Selected passage:
◇ ◇ ◇ ◇ ◇ ◇ ◇

THE FRENCH CONNECTION
3:10
Saturday, July 15
Directed by William Friedkin
(1971) Traffic problems in Brooklyn, as Gene Hackman’s Popeye Doyle car-chases a killer-bearing B train, after being snookered by Fernando Rey in a cross-midtown shadowing topped by a classic subway door jamming. Multi-Oscared re-creation of a legendary drug bust. DCP. Approx. 104 min.
Reviews
“1971 was a hell of a year for gritty Big Apple movies… One of the best all-around tours of New York in [the 70s].”
– Jason Bailey, Flavorwire
“Hard-nosed, pork-pie-hatted, vulgar, a tough cop in the latest measure of a fine tradition, [Hackman] exists neither to rise nor to fall, to excite neither pity nor terror—but to function. To function in New York City is its own heroism, and the film recognizes that.”
– The New York Times
“A knockout police thriller with so much jarring excitement that it almost calls for comic-book expletives. POW!, ZOWIE!”
– Jay Cocks
“Solid, slick filmmaking, full of dirty cops, shrewd operators, and slam-bang action.”
– Dave Kehr
“Like an aggravated case of New York.”
– Pauline Kael
“Friedkin’s symphony of long, sharp shocks is memorable for any number of sequences: the cat-and-mouse subway game, the ballbusting bar shakedown, a breakneck chase scene that still seems leagues ahead of greatest-ever competitors.”

◇ ◇ ◇ ◇ ◇ ◇ ◇

Recorded data:
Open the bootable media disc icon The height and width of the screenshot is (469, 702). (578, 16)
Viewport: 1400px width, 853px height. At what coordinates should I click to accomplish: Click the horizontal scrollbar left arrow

◇ ◇ ◇ ◇ ◇ ◇ ◇

Problems to solve:
1. Name every person credited as the author of a review quote in the listing for The French Connection.
2. What is the approximate running time given in The French Connection listing?
3. Continue The French Connection screening listing from its last sentence.

Answers by item:
1.
Jason Bailey
Jay Cocks
Dave Kehr
Pauline Kael

2. Approximately 104 minutes.

3.
– David Fear, Time Out New York
“Fraught with urban decay and racial tension, Friedkin’s bang-bang procedural created a paradigm for the tell-it-like-it-is cop drama… While Dirty Harry provided audiences an anti-establishment legal vigilante, French Connection introduced the notion of the heroic working-class narc. Blue-collar to the bone, Popeye lives in public housing and feeds his face with a rancid-looking slice in the course of a freezing afternoon spent staking out on the Upper East Side boîte where the French smuggler who is about to unload 100 pounds of uncut heroin leisurely consumes a multi-course feast.”
– J. Hoberman, Village Voice
“In a sense, the whole movie is a chase… the smugglers and the law officers are endlessly circling and sniffing each other… Doyle himself is a bad cop, by ordinary standards; he harasses and brutalizes people, he is a racist, he endangers innocent people during the chase scene (which is a high-speed ego trip)… The French Connection is as amoral as its hero, as violent, as obsessed and as frightening.”